Bulmer and his wife arrived at Lake Tyers to start the mission in January 1862. The station consisted of 2000 acres of third class land, temporarily reserved for the Aborigines in 1863 and a further 2000 acres reserved in 1877. (Mervyn Carter. Acculturation at LakeTyers AboriginalMission station 1862-1913. B.A. (Hons) Thesisi, Department of History, LaTrobe University, 1979. P. 32; Kym Thompson. A History of the Aboriginal People of East Gippsland: A Report prepared for the Land Conservation Council, Victoria. Melbourne, 1985. P. 34 gives 1879 as the date of the extension.) The land was subject to occasional flooding, was unfit for crops and could barely feed one sheep per four acres.
John Bulmer, the founder of the Mission, was relatively successful in managing the mission until his retirement in 1908. His skills as a carpenter were very useful at Lake Tyers where he built a home, church and other structures, assisted by Aborigines.( Victorian Aborigines: John Bulmer’s Recollections 1855-1908. Comp. By Alaistair Campbell. Ed. By Ron Vanderwal. Melbourne, Museum of Victoria, 1994. P. xiii ) He held daily services in the church, bribing the Aborigines to attend by giving them tobacco. Although his attempts to convert his charges were mostly unsuccessful, his own attitudes and care for Aboriginal welfare made him respected and loved by the people on the mission. He encouraged work on the mission, such as crop-growing , but was constantly thwarted by government policy. He learnt Aboriginal languages and took an interest in the customs of the people. His papers record information on the culture of the Ganai or Kurnai people. His attitude to the Aborigines changed over the years, and he was able to reassess his own beliefs in the light of his experience. He encouraged marriage amongst the Lake Tyers people and cared for the welfare of Aboriginal children, improving their nutrition and opposing moves to remove them from their parents. It has been claimed that his actions were in part responsible for the survival of the Victorian Aborigines.( Carter, p.77) His relative success appears to be due to his capacity to base his decisions on a growing knowledge of Aboriginal culture.

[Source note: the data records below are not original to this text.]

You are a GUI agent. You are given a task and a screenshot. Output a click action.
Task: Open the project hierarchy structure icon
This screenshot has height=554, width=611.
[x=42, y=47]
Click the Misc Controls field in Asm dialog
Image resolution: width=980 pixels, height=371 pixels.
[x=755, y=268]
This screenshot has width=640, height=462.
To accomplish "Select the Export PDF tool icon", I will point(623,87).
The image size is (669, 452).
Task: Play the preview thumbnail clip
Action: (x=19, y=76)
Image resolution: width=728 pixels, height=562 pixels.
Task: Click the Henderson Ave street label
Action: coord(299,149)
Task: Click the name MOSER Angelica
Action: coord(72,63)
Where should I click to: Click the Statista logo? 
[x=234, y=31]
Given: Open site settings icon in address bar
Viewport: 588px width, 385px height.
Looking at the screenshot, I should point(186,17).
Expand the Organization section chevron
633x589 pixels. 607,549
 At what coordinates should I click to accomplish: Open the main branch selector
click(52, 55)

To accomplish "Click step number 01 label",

By the 1880s, Lake Tyers, like most of the mission stations, resembled a small village with church, school house, manager’s residence, dormitory, kitchen, houses for other white staff and huts for the Aborigines in neat rows. A contemporary noted its picturesque appearance:
This establishment with its pretty church and school on either side of the Superintendent’s house and its two rows of neat cottages is situated in a grassy slope running down to the water’s edge and, as first seen across the lake, is reminiscent of an English village.( Quoted by Gould, p. 48)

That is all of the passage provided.